3. Asset monitoring for wind turbines
All historian tags for the wind turbines map with correct attributes and elements for a client’s operated and non-operated sites. Asset monitoring helps engineers manage the environment properly and efficiently on a cloud architecture like AWS.
4. Enterprise command center
Companies can achieve best-in-class design standards for high-end visualization and an integrated digital change approach on AWS cloud-based infrastructure. It can develop modular design standards to enable wider scopes within the visualization ecosystem that help define the framework and features list as per business standards, aligned to the client’s digital strategy.
5. Asset healthcare
AI-based predictive analytics and real-time dynamic prescriptive recommendations for various assets such as compressors, pumps, heat exchangers, etc. These solutions sit in a cloud platform and are available across the enterprise, leading to enhanced asset availability, efficiency and reduced reliability OPEX.

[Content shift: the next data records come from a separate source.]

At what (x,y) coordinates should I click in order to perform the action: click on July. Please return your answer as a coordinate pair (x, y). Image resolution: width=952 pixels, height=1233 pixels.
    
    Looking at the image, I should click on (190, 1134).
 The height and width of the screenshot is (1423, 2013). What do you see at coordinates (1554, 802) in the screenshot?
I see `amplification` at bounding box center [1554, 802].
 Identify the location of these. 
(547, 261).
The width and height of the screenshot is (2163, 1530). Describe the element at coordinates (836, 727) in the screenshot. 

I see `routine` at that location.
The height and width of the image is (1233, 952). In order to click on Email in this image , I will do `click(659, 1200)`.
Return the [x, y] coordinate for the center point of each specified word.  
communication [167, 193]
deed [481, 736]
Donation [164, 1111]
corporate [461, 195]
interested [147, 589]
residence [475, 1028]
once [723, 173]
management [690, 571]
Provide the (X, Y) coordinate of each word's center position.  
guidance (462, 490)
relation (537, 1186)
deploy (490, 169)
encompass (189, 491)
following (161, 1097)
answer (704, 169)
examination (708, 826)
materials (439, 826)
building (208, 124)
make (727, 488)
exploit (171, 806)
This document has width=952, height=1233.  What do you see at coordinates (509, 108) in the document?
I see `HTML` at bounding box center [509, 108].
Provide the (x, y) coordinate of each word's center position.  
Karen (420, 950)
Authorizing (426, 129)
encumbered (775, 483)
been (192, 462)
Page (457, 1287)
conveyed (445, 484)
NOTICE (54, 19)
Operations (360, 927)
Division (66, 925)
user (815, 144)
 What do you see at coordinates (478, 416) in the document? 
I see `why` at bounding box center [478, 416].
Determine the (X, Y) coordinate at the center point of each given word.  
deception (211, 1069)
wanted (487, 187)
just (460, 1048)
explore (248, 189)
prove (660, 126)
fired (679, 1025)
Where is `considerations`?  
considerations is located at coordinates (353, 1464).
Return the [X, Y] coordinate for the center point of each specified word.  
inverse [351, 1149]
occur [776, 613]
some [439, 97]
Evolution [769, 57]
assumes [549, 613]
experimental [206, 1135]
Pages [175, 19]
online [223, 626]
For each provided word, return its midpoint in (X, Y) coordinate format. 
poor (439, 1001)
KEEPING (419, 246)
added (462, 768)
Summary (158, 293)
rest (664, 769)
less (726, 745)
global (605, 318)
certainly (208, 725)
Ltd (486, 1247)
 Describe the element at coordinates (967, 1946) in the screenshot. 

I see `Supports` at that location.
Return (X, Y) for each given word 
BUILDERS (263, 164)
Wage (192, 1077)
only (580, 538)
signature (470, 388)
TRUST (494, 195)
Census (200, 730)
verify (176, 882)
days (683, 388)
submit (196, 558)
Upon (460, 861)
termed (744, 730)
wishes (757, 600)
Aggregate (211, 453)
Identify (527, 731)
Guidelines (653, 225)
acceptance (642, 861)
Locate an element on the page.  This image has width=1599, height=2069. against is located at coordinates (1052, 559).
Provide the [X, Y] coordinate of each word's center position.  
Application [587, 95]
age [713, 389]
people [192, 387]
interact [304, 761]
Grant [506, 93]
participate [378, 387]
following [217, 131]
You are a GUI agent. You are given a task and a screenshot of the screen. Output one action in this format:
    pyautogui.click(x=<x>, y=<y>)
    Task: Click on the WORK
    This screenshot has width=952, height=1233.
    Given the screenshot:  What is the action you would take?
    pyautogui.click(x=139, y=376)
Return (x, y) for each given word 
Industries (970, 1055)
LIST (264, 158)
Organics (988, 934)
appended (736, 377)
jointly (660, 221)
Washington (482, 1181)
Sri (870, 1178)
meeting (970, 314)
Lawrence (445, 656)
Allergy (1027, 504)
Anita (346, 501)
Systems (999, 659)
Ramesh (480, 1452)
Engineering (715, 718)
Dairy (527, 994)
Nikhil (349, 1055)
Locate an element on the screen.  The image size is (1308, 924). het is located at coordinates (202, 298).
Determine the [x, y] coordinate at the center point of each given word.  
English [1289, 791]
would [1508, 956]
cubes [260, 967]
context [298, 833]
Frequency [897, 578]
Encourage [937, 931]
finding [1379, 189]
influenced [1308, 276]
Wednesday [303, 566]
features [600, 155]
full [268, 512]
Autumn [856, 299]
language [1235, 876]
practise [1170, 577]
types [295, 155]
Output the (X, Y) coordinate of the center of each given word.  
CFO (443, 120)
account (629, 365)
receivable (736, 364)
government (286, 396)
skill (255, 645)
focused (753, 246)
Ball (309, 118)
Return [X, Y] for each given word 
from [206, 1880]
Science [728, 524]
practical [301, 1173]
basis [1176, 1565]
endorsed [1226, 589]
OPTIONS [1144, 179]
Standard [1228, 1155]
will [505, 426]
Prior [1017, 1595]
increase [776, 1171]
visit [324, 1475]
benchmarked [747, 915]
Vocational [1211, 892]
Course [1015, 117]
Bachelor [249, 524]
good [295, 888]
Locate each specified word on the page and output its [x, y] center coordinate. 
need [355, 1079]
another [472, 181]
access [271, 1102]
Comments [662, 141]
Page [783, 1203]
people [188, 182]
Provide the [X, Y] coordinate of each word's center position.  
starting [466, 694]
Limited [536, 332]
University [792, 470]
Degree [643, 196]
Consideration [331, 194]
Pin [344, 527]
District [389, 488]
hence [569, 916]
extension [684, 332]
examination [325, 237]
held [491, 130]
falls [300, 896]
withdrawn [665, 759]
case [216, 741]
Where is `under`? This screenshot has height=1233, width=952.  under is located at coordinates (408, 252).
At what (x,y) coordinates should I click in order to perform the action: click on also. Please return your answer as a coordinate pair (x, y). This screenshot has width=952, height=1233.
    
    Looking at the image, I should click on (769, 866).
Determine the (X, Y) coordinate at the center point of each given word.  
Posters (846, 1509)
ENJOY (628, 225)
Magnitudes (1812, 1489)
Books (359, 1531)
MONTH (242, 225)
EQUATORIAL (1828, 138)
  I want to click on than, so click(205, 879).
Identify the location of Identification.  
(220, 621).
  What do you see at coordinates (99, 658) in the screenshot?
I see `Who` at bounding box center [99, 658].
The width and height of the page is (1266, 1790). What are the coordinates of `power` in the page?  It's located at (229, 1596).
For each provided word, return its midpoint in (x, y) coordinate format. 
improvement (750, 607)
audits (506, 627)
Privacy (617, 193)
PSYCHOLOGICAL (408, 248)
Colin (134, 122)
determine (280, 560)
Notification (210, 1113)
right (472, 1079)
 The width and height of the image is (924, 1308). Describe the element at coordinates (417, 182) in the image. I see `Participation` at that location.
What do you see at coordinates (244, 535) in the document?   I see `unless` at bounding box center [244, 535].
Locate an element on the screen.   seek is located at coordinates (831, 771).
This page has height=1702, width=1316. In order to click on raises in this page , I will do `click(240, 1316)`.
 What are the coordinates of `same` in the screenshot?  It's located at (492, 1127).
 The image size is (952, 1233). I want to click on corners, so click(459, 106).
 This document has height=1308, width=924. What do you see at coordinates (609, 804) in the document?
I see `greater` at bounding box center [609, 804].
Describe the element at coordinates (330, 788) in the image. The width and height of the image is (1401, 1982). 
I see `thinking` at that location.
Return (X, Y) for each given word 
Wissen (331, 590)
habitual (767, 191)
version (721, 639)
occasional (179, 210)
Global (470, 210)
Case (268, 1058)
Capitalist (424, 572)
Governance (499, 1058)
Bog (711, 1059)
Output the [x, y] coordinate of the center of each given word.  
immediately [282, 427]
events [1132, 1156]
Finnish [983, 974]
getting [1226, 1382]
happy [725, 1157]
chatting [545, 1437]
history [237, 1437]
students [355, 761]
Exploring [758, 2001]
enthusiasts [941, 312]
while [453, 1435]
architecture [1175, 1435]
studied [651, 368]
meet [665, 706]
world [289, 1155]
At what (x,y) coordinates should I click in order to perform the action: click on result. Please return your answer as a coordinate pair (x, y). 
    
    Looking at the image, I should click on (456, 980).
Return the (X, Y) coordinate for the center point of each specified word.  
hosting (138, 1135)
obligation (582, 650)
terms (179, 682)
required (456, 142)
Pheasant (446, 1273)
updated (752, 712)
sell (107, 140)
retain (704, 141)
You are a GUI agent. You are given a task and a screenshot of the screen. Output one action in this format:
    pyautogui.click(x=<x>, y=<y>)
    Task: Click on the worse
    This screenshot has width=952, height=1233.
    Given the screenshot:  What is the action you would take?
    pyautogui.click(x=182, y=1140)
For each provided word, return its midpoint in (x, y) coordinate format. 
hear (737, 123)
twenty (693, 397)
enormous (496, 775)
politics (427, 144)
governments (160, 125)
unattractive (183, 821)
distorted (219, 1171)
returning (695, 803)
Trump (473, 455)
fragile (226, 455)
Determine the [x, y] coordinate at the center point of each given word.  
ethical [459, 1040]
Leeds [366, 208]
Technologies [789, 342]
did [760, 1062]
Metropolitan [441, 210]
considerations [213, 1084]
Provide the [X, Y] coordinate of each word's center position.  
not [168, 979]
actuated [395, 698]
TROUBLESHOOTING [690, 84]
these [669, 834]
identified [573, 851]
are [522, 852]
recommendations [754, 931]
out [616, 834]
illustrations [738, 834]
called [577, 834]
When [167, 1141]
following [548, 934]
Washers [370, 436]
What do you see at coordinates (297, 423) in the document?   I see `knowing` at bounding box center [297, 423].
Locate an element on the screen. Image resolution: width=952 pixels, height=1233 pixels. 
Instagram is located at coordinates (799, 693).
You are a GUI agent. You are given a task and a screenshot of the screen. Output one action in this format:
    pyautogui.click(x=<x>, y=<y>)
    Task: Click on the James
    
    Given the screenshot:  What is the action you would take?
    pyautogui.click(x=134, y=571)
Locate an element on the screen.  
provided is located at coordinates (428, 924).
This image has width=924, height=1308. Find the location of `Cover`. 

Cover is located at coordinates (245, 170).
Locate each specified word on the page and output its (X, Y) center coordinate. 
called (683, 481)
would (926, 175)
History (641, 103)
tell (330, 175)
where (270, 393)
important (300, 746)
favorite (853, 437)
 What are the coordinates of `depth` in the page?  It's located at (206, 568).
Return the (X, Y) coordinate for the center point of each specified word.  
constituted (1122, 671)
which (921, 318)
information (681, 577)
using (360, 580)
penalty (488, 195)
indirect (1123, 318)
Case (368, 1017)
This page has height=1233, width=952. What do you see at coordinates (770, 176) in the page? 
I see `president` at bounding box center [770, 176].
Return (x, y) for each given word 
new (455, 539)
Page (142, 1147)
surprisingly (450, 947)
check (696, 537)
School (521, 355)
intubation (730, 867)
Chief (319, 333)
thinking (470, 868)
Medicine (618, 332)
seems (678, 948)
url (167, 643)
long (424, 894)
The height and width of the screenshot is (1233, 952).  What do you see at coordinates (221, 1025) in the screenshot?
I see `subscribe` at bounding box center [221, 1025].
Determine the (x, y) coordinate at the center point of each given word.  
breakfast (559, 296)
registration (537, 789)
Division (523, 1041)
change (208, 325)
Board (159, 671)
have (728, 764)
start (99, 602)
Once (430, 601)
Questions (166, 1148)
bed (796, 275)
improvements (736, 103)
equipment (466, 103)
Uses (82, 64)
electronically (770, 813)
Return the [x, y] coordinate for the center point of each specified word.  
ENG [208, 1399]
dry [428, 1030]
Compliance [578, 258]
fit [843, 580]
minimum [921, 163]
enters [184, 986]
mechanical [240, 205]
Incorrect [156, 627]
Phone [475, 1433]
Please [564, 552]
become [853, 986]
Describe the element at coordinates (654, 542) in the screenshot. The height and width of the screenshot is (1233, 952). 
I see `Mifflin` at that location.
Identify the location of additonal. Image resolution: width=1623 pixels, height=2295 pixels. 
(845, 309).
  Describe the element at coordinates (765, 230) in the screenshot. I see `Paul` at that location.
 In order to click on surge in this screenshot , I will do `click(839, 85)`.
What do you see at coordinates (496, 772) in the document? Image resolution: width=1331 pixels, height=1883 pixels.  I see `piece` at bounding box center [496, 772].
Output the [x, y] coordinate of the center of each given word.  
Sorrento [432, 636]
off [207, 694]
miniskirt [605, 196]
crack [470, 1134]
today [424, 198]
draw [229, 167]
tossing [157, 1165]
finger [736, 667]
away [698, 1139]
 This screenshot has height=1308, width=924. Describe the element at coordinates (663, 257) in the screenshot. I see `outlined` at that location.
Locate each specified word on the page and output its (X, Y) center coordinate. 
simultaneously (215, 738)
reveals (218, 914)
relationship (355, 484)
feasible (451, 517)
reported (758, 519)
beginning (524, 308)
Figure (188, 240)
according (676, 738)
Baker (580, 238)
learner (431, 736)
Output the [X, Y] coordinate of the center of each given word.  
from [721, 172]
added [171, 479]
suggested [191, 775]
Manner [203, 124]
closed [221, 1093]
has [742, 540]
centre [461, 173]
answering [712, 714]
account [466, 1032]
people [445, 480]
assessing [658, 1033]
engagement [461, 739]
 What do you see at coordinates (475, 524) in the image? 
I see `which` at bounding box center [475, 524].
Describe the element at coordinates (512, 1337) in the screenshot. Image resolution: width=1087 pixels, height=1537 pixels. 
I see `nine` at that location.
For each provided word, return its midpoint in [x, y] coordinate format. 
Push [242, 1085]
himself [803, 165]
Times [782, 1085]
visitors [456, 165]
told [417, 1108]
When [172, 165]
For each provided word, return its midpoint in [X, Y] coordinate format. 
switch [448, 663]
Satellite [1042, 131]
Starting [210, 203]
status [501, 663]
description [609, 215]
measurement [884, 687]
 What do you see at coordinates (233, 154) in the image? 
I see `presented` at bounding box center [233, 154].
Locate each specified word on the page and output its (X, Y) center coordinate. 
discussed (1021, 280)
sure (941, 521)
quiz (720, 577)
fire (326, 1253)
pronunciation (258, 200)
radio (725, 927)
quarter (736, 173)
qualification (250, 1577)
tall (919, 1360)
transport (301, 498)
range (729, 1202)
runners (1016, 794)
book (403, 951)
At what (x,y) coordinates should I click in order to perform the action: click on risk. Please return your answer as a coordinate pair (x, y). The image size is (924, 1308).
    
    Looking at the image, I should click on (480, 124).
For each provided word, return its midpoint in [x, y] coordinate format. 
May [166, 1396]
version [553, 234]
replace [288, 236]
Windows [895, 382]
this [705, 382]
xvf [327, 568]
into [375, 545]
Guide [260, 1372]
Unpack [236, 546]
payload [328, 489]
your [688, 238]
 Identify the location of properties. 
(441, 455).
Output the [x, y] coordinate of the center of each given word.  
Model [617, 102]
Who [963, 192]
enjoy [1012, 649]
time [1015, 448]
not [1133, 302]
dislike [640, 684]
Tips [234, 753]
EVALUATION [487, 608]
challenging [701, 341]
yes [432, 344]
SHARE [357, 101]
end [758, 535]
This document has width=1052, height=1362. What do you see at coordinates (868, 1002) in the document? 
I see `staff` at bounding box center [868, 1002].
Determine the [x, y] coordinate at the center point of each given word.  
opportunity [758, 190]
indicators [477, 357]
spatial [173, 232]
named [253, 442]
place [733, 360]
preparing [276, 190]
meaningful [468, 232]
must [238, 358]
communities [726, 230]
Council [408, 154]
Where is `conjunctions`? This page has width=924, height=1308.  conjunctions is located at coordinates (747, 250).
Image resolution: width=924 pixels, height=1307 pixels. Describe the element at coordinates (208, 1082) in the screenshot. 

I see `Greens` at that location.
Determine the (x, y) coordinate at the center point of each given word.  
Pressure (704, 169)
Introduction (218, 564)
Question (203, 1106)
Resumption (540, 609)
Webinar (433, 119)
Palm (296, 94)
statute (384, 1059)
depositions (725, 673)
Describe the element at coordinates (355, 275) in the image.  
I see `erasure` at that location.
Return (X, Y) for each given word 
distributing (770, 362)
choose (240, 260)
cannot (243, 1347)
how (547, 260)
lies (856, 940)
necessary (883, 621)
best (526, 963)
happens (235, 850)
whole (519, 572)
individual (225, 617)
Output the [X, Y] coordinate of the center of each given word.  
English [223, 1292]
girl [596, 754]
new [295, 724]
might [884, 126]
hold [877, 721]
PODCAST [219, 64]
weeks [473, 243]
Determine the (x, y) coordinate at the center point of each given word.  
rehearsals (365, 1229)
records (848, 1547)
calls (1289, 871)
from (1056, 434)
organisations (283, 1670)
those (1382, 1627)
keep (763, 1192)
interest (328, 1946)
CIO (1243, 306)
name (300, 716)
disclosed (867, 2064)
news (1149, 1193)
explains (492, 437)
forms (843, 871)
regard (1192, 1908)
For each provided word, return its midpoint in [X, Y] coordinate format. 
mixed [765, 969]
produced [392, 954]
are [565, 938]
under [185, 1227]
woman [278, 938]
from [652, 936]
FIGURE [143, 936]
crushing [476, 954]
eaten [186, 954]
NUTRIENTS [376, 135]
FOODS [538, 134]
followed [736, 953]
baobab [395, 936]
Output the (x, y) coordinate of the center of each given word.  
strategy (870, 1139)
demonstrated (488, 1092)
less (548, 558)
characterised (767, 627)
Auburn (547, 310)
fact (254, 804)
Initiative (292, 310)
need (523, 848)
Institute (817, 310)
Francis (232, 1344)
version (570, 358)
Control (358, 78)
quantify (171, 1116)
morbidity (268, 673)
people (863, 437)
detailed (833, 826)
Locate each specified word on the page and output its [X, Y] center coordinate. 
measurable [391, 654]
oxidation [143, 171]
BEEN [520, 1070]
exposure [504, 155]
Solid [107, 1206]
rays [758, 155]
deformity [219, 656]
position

The Way Forward for Chief Digital Officers
In working with clients to develop these transformational solutions, several crucial learnings and key observations emerged:
- Digital design decisions should be an outcome not only focused on OpEx and CapEx reduction but also on deployment architecture standards that ease the integration to third-party big-data analytics platforms, reducing network latency and flexibility for the future.
- Work with domain architects and digital leads to address stakeholder apprehensions and speculations.
- The centralized data historians on AWS provide the scalability and ability to provide real-time data access and visualization.
- Ideate and determine the best possible deployment strategies for non-standardized LIMS applications to ensure high availability, resiliency, aggregation of lab historical datasets and automation of lab sample collection.
- Adopting new-age reactive microservices architecture design helps improve the speed to market for critical services used in alternate energy digital platforms.
- Fix the end-of-service life risks and security vulnerabilities with AWS cloud migration and rehosting on upgraded VMs.
The Oil & Gas industry is undergoing great change. Alternate forms of energy will pose new challenges and add more competition. It is more important than ever to leverage enterprise-wide data access. Moving the data, the data model and data process applications to a cloud platform can provide the big-data insights necessary to drive the future of the Oil & Gas industry.